Contents Index Search Previous Next

1

In the strict mode, the predefined operations
of a floating point type shall satisfy the accuracy requirements specified
here and shall avoid or signal overflow in the situations described.
This behavior is presented in terms of a model of floating point arithmetic
that builds on the concept of the canonical form (see A.5.3).

2

Associated with each floating point type is an
infinite set of model numbers. The model numbers of a type are used to
define the accuracy requirements that have to be satisfied by certain
predefined operations of the type; through certain attributes of the
model numbers, they are also used to explain the meaning of a user-declared
floating point type declaration. The model numbers of a derived type
are those of the parent type; the model numbers of a subtype are those
of its type.

3

The *model numbers* of
a floating point type T are zero and all the values expressible in the
canonical form (for the type T), in which *mantissa* has T'Model_Mantissa
digits and *exponent* has a value greater than or equal to T'Model_Emin.
(These attributes are defined in G.2.2.)

4

A *model interval* of
a floating point type is any interval whose bounds are model numbers
of the type.

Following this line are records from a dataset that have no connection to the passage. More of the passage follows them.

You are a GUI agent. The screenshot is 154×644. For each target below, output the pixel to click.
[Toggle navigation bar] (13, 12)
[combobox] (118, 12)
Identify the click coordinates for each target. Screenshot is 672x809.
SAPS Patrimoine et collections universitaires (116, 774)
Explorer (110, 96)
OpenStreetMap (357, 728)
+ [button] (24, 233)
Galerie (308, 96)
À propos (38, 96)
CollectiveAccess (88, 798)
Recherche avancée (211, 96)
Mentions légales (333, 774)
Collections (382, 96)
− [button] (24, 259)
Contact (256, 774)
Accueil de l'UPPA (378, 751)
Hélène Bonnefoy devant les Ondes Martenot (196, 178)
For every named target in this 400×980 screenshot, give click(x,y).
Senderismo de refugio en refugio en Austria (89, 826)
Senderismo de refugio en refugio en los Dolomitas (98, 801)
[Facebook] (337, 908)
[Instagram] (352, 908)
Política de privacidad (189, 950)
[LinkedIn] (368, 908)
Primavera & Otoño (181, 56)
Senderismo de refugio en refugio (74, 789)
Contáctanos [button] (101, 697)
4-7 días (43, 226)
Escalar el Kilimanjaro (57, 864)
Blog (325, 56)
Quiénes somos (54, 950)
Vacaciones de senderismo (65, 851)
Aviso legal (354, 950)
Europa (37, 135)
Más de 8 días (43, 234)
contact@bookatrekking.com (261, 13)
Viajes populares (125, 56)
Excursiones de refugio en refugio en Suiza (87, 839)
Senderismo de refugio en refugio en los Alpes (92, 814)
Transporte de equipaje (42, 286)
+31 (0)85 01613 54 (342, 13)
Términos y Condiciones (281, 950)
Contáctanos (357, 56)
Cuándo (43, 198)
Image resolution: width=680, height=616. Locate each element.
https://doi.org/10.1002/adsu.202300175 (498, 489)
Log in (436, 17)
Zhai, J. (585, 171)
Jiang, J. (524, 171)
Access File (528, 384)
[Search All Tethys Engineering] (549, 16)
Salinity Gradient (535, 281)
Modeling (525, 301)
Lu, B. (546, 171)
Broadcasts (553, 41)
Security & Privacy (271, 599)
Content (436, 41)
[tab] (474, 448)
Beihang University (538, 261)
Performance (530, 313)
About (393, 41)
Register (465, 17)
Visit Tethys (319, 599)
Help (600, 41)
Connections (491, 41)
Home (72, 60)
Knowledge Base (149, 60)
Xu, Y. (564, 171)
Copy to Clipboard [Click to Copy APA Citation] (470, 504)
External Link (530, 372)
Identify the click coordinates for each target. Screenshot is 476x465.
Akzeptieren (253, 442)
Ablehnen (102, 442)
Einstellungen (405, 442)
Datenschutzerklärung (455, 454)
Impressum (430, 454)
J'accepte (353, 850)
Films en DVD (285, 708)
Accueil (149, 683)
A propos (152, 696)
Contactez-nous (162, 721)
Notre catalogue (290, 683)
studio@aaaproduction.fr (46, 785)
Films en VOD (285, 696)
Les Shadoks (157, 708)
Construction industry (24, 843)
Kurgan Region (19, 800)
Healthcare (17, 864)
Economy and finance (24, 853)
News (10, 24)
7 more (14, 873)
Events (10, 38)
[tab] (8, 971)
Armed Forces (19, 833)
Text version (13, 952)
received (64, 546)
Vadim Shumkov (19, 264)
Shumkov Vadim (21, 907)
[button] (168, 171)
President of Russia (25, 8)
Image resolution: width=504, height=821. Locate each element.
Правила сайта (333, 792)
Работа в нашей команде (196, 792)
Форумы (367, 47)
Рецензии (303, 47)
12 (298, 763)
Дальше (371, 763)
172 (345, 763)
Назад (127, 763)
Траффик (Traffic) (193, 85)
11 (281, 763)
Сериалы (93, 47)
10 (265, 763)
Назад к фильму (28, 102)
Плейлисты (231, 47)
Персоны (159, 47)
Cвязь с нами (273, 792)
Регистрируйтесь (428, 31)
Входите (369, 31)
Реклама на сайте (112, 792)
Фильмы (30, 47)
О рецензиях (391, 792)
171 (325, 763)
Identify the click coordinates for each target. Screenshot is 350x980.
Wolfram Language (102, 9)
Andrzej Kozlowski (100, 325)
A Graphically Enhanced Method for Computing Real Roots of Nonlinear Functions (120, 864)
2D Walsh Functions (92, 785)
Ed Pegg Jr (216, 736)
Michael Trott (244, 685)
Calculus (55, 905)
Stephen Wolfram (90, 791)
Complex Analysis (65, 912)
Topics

The *model interval* of a type
T *associated with a value* *v* is the smallest model interval
of T that includes *v*. (The model interval associated with a model
number of a type consists of that number only.)

5

The accuracy requirements for the evaluation of
certain predefined operations of floating point types are as follows.

6

An *operand interval*
is the model interval, of the type specified for the operand of an operation,
associated with the value of the operand.

7

For any predefined
arithmetic operation that yields a result of a floating point type T,
the required bounds on the result are given by a model interval of T
(called the *result interval*) defined in terms of the operand values
as follows:

8

- The result interval is the smallest model interval of T that includes the minimum and the maximum of all the values obtained by applying the (exact) mathematical operation to values arbitrarily selected from the respective operand intervals.

9

The result interval of an exponentiation is obtained
by applying the above rule to the sequence of multiplications defined
by the exponent, assuming arbitrary association of the factors, and to
the final division in the case of a negative exponent.

10

The result interval of a conversion of a numeric
value to a floating point type T is the model interval of T associated
with the operand value, except when the source expression is of a fixed
point type with a *small* that is not a power of T'Machine_Radix
or is a fixed point multiplication or division either of whose operands
has a *small* that is not a power of T'Machine_Radix; in these cases,
the result interval is implementation defined.

11

For any
of the foregoing operations, the implementation shall deliver a value
that belongs to the result interval when both bounds of the result interval
are in the safe range of the result type T, as determined by the values
of T'Safe_First and T'Safe_Last; otherwise,

12

- if T'Machine_Overflows is True, the implementation shall either deliver a value that belongs to the result interval or raise Constraint_Error;

13

- if T'Machine_Overflows is False, the result is implementation defined.

14

For any predefined relation on operands of a
floating point type T, the implementation may deliver any value (i.e.,
either True or False) obtained by applying the (exact) mathematical comparison
to values arbitrarily chosen from the respective operand intervals.

15

The result of a membership test is defined in
terms of comparisons of the operand value with the lower and upper bounds
of the given range or type mark (the usual rules apply to these comparisons).

16

If the underlying floating point hardware implements
division as multiplication by a reciprocal, the result interval for division
(and exponentiation by a negative exponent) is implementation defined.